Monday, 27 July 2009
Spotting A Bare Faced Lie
People use lies to deceive and manipulate others So the best way of not being duped is to know when people are being honest. But is there a sure fire way of making sure people are being honest?
Dr Stefan Fafinski has set up honestylab.com in an attempt to apply science to that most subjective of human pastimes...deciding if someone is telling the truth.
Can it be done though? Uncovering the truth has vexed the layman and the philosopher for thousands of years. Pontious Pilate posed the question What is Truth to the Pharisees at the trial of Jesus Christ.
There isthe constant possibility of deception in our attempts to rationalise events.

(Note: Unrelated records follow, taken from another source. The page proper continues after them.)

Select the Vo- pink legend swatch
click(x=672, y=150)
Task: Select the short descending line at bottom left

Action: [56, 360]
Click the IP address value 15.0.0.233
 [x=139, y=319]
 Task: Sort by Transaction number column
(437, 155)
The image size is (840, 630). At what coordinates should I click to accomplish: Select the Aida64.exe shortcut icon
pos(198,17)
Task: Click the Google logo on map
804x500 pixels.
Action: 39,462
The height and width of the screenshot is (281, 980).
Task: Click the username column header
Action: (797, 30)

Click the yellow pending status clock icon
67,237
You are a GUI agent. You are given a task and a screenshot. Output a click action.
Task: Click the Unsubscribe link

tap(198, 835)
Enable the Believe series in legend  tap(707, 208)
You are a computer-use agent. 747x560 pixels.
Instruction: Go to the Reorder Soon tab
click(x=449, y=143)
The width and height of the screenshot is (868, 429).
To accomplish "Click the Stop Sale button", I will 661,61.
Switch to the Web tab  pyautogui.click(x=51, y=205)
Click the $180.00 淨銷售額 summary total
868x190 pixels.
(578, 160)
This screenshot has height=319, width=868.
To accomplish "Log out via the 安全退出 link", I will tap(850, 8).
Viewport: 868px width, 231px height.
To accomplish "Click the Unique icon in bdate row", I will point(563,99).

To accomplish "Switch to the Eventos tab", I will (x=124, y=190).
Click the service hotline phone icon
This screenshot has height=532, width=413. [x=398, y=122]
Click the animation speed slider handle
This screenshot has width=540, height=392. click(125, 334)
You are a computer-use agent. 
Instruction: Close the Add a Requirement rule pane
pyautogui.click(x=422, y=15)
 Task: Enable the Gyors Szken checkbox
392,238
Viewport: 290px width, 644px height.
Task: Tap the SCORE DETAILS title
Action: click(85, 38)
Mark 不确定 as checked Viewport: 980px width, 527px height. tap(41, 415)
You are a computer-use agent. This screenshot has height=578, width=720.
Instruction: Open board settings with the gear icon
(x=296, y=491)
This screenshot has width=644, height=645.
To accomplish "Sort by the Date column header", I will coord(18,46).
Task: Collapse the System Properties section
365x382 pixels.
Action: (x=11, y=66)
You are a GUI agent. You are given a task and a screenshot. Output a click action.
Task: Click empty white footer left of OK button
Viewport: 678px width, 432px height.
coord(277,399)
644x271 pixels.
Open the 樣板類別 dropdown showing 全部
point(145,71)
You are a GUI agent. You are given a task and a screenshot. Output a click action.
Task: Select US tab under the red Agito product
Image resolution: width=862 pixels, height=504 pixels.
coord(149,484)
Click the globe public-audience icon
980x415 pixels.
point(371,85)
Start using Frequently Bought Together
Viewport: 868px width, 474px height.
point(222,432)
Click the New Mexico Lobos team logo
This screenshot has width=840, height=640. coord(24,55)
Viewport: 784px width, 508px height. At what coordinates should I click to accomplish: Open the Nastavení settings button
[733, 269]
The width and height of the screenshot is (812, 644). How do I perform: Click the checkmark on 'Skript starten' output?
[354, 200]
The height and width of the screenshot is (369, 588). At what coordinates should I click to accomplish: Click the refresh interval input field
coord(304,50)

Referring to the ideas of Robert Trivers, Steven Pinker (2002:263-264) says that
“Every human relationship…has a distinct psychology forged by a pattern of converging and diverging interests” adding that we “suppress evidence that we are not as beneficent or competent as we would like to think”
Trivers (1976) explains this phenomenon in the following way:
“If…deceit is fundamental to animal communication, then there must be strong selection to spot deception and this ought, in turn, to select for a degree of self-deception, rendering some facts and motives unconscious so as not to betray…the deception being practised. Thus the conventional view that natural selection favours nervous systems which produce ever more accurate images of the world must be a very naïve view of mental evolution”
So can we ever spot the double bluff? Is deception just a look in the face or does it also have something to do with the situation and the pattern of events that have led up to the deceptive act.
Fafinski's research is interesting. It is only one part of the story. Therefore it can never honestly claim to be the truth about honesty.